**Given passage**
Test 8 [Moving inversions, 32 bit pat]
This is a variation of the moving inversions algorithm that shifts the data pattern left one bit for each successive address. The starting bit position is shifted left for each pass. To use all possible data patterns 32 passes are required. This test is quite effective at detecting data sensitive errors but the execution time is long.
Test 9 [Random number sequence]
This test writes a series of random numbers into memory. By resetting the seed for the random number the same sequence of number can be created for a reference. The initial pattern is checked and then complemented and checked again on the next pass. However, unlike the moving inversions test writing and checking can only be done in the forward direction.
Test 10 [Modulo 20, ones&zeros]
Using the Modulo-X algorithm should uncover errors that are not detected by moving inversions due to cache and buffering interference with the the algorithm. As with test one only ones and zeros are used for data patterns.
Test 11 [Bit fade test, 90 min, 2 patterns]
The bit fade test initializes all of memory with a pattern and then sleeps for 5 minutes. Then memory is examined to see if any memory bits have changed. All ones and all zero patterns are used.
Because bad sectors may sometimes work and not work another time, I recommend letting MemTest run a few passes. A full pass is a completed test series that have passed. (The above test series 1-11) The more passes you get without errors, the more accurate your MemTest run. I usually run around 5 passes to be sure.
The error count for healthy memory should be 0. Any number above 0 may indicate damaged/faulty sectors.
ECC error count should only be taken into account when ECC is set to off. ECC stands for Error-correcting code memory and it's a mechanism to detect and correct wrong bits in a memory state. It can be compared slightly to the parity checks done on RAID or optical media. This technology is quite expensive and will likely only be encountered in server set-ups. The ECC count counts how many errors have been corrected by the memory's ECC mechanism. ECC shouldn't have to be invoked for healthy RAM, so an ECC error count above 0 may also indicate bad memory.
Error explanation
Example of Memtest that has encountered errors. It shows which sector/address has failed.
The first column (Tst) shows which test has failed, the number corresponds to the test number from the list already mentioned above. The second column (Pass) shows if that test has passed. In the case of the example, test 7 has no passes.
The third column (Failing Address) shows exactly which part of the memory has errors. Such a part has an address, much like an IP address, which is unique for that piece of data storage. It shows which address failed and how big the data chunk is. (0.8MB in the example)
The fourth (Good) and fifth (Bad) columns show the data that was written and what was retrieved respectively. Both columns should be equal in non-faulty memory (obviously).
The sixth column (Err-Bits) shows the position of the exact bits that are failing.
The seventh column (Count) shows the number of consecutive errors with the same address and failing bits.
Finally, the last, column seven (Chan) shows the channel (if multiple channels are used on the system) which the memory strip is in.

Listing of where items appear
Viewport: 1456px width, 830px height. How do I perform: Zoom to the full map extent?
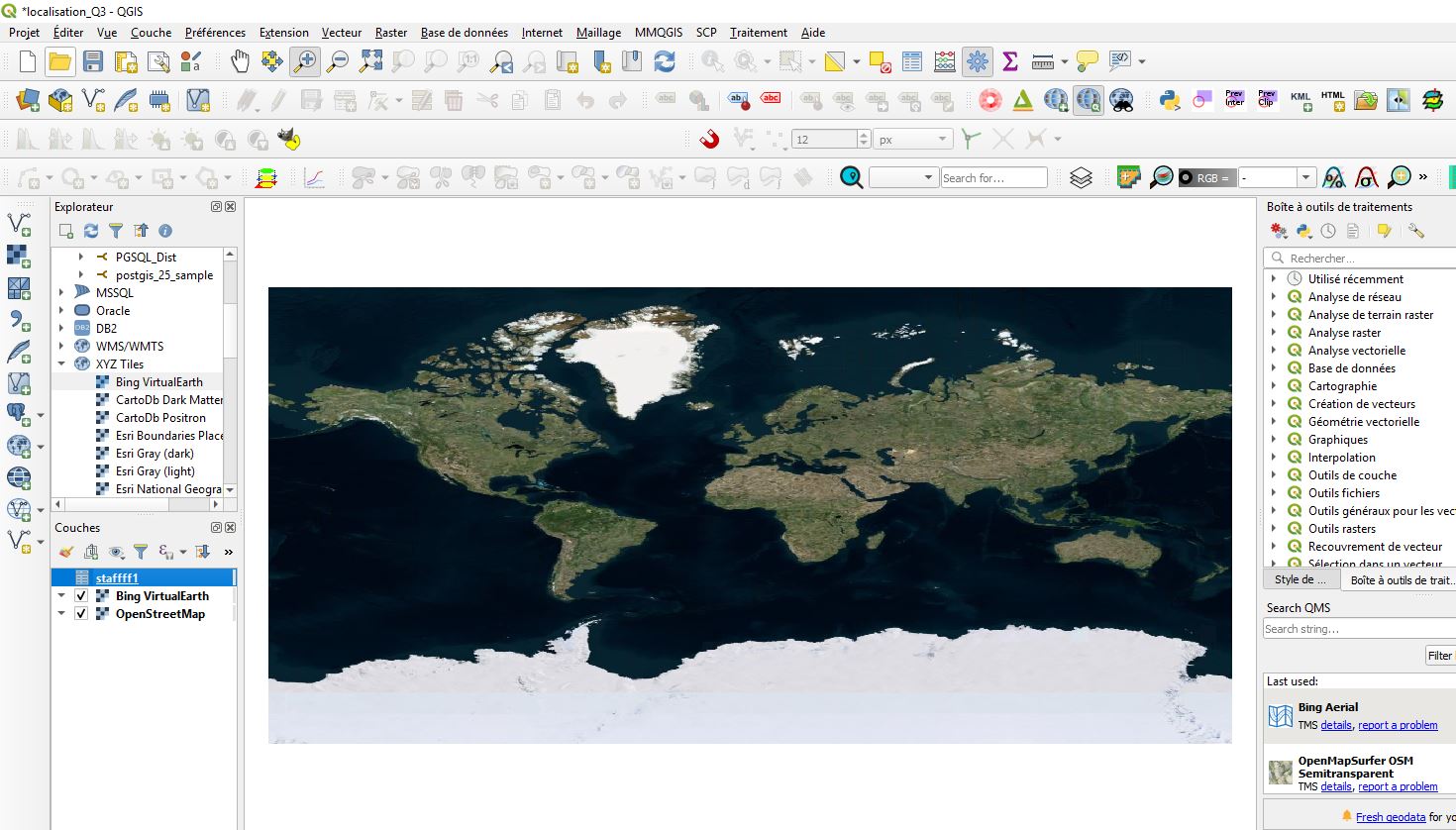tap(370, 60)
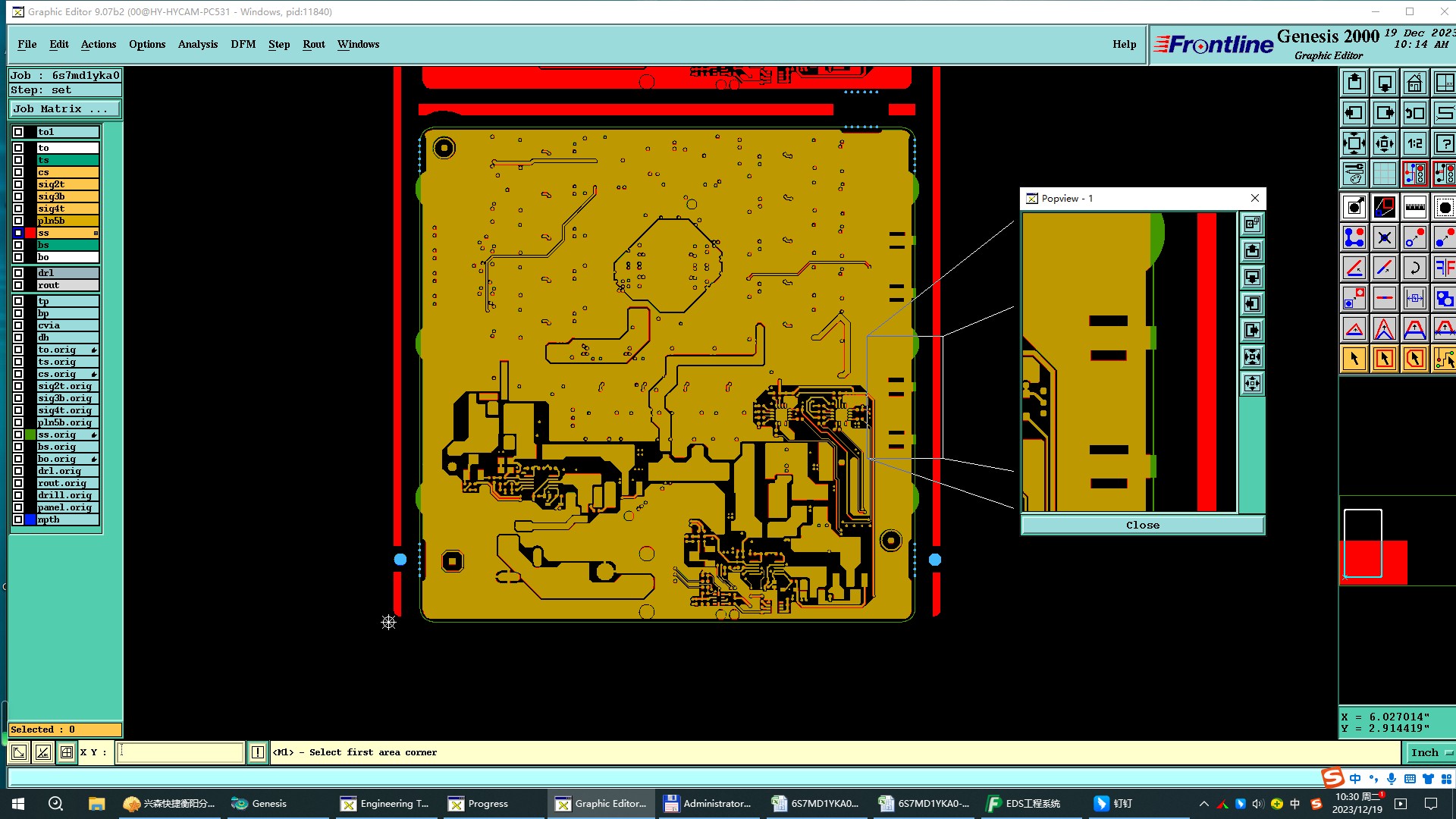Open the Analysis menu
1456x819 pixels.
pyautogui.click(x=198, y=44)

**Things to do**
#1 Rewrite the listing of where items appear, replacing "Viewport" with "Window" and leaving everything else unchanged. Omit the pictures from your answer.
#2 Carry on the passage about MemTest tests and error columns from the point where it stops.

**Results of the tasks**
#1
Window: 1456px width, 830px height. How do I perform: Zoom to the full map extent?
tap(370, 60)
Open the Analysis menu
1456x819 pixels.
pyautogui.click(x=198, y=44)

#2
If it finds errors
If MemTest discovers any errors, the best method of determining which module is faulty is covered in this Super User question and its accepted answer:
Use the process of elimination -- remove half of the modules and run the test again...
If there are no failures, then you know that these two modules are good, so put them aside and test again.
If there are failures, then cut down to half again (down to one of four memory modules now) then test again.
But, just because one failed a test, don't assume that the other doesn't fail (you could have two failing memory modules) -- where you've detected a failure with two memory modules, test each of those two separately afterwards.
Important note: With features like memory interleaving, and poor memory module socket numbering schemes by some motherboard vendors, it can be difficult to know which module is represented by a given address.
Test number: the number of the specific test that memtest is currently running. There are a lot of them.
Count of errors: The number of memory errors encountered
ECC errors: Number of errors corrected by ECC. Your chipset/memory doesn't have ECC, so this number doesn't matter.
If your memory has any number of errors above 0, you're going to want to replace it.
EDIT: The tests are the different patterns that memtest writes into memory. It writes different patterns into memory and reads them back to check for errors, and it uses different patterns to be able to test all the states of all the bits.
The count indicates the number of times that the result read back into memtest did not match what it wrote into memory, signifying that there is an error in the chunk of memory being tested.
ECC is an error correction technology built into memory chips for servers and workstations. Most dekstops don't support memory modules with ECC built in. Almost all servers/workstations have support for it, and usually require it. The number of errors corrected by ECC are the number of errors that the ECC chip successfully fixed.
Number of Errors
When going through the tests, if the memory fails for any of the tests, it'll increment the number of errors. If I recall correctly, it counts the number of addresses that failed the test.
Number of ECC Errors
ECC memory is a special kind of memory chip that is used to keep data from getting corrupted. Your ECC Errs column counts how many problems were fixed by ECC.
(ECC is slow and expensive and is basically for mission-critical systems that can't be bothered to swap RAM out.)
Test Number
Memtest does different kinds of tests on your memory, which are described on the Memtest86 website. Just as a quick plain English translation:
Test 0: Walking Ones Address Test
Memtest will write 00000001 in the first memory location, 00000010 in the next, and so on, repeating this pattern every 8 bytes. Then it reads the memory and makes sure that the value didn't change. (Source)
Tests 1&2: Own Address Address Test
Memtest writes each memory location with its own address, and checks that the value didn't change.
Test 1 is sequential, and test 2 is parallel (i.e., uses concurrency).
Test 3&4 Moving Inversions Test
In essence, this test loads 0s into memory, and then
- takes each location of memory (starting from the first/lowest location),
- and writes the inverse of the pattern (I would believe it's a bitwise NOT, but I couldn't find any documentation on that).
The goal here is to try to test every bit and its adjacent bits "every possible combination of 0s and 1s".
Test 3 does not use concurrency, while test 4 does.
Test 5: Moving Inversions, 8-bit Pat
This does the moving inversions method again, but this time with the walking 1s from test 0 in 8-bit blocks.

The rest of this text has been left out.